*PROBLEM TO WORK ON*. Rewrite the entries beginning at the line that contains "The height and width of the screenshot is (2576, 1054)." and stopping after the line that contains "Looking at the screenshot, I should [213, 370].", replacing "Advanced search options" with "Advanced filter options" and changing nothing else.

*LISTED RECORDS*.
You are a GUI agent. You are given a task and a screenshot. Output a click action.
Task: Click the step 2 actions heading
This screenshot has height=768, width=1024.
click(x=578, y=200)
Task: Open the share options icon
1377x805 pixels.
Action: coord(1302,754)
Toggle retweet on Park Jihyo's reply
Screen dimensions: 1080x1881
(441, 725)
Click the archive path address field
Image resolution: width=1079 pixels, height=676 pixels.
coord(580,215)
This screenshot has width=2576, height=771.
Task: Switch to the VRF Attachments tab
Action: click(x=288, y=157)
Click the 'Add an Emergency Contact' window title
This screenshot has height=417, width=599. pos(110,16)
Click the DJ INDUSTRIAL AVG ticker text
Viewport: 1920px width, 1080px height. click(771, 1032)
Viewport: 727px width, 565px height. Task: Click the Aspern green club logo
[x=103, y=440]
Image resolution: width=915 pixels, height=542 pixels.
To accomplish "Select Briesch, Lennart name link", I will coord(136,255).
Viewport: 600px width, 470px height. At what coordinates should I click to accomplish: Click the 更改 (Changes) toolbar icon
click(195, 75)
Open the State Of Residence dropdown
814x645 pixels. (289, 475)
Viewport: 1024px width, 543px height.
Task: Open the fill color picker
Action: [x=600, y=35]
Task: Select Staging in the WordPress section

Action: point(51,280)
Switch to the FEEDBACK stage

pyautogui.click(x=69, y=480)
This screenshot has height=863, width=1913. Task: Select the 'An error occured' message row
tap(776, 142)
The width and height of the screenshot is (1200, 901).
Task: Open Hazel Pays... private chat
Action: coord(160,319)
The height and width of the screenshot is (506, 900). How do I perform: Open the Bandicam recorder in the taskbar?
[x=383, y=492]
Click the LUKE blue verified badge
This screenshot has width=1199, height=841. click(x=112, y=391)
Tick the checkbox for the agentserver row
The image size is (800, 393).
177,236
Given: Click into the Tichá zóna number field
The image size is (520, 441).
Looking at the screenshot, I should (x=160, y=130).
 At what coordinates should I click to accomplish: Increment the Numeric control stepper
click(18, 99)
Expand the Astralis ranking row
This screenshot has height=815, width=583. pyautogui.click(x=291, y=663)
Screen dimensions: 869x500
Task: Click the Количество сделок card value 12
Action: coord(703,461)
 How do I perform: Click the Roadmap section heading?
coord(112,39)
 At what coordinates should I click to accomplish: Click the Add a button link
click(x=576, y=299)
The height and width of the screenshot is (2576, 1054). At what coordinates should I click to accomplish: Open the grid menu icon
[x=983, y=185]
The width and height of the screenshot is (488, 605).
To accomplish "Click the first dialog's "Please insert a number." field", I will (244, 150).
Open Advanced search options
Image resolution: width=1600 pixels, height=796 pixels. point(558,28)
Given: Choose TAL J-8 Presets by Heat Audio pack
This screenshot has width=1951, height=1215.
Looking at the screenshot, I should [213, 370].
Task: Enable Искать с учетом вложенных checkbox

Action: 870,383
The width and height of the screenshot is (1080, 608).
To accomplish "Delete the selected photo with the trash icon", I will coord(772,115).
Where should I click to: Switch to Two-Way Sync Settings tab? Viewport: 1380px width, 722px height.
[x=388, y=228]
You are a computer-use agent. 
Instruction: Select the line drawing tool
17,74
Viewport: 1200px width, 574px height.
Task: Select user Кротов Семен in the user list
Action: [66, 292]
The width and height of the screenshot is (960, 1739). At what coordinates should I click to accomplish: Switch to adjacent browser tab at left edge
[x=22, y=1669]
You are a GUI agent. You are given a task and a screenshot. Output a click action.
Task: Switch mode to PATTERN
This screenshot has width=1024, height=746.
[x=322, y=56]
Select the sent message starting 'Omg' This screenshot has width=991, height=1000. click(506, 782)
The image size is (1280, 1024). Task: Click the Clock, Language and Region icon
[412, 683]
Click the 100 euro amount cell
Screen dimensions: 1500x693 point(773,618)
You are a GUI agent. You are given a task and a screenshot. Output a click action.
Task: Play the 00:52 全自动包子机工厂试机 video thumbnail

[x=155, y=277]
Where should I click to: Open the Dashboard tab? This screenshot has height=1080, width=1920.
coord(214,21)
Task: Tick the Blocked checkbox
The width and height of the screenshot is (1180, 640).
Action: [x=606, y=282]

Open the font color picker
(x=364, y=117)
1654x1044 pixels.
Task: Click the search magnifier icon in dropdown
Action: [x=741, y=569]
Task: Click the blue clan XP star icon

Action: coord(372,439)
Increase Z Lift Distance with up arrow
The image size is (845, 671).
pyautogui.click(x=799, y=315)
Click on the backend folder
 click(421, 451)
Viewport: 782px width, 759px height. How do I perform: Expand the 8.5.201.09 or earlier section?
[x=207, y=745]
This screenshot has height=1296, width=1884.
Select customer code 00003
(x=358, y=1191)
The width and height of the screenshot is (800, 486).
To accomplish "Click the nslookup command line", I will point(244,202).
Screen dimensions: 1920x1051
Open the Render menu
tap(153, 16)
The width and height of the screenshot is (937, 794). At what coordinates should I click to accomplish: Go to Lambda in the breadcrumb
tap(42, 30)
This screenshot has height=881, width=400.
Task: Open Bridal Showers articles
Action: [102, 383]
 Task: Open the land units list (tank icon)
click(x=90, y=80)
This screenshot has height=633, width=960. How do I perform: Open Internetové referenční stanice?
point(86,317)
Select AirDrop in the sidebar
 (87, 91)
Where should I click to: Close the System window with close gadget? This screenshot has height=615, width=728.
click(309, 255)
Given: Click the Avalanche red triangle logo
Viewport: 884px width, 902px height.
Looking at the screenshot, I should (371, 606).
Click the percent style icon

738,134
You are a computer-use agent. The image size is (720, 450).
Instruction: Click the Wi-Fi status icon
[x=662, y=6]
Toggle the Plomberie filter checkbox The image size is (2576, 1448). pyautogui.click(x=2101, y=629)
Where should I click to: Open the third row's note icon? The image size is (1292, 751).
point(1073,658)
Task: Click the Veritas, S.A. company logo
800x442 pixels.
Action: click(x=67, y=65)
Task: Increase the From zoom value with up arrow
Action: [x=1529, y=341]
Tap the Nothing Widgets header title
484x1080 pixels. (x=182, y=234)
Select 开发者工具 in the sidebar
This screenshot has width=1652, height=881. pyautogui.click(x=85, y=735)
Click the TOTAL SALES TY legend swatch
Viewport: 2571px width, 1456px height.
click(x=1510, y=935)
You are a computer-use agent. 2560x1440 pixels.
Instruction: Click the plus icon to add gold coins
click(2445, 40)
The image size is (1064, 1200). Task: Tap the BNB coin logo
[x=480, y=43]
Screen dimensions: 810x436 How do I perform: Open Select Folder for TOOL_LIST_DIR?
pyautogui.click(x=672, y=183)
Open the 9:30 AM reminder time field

*TASK RESPONSE*.
The height and width of the screenshot is (2576, 1054). At what coordinates should I click to accomplish: Open the grid menu icon
[x=983, y=185]
The width and height of the screenshot is (488, 605).
To accomplish "Click the first dialog's "Please insert a number." field", I will (244, 150).
Open Advanced filter options
Image resolution: width=1600 pixels, height=796 pixels. point(558,28)
Given: Choose TAL J-8 Presets by Heat Audio pack
This screenshot has width=1951, height=1215.
Looking at the screenshot, I should [213, 370].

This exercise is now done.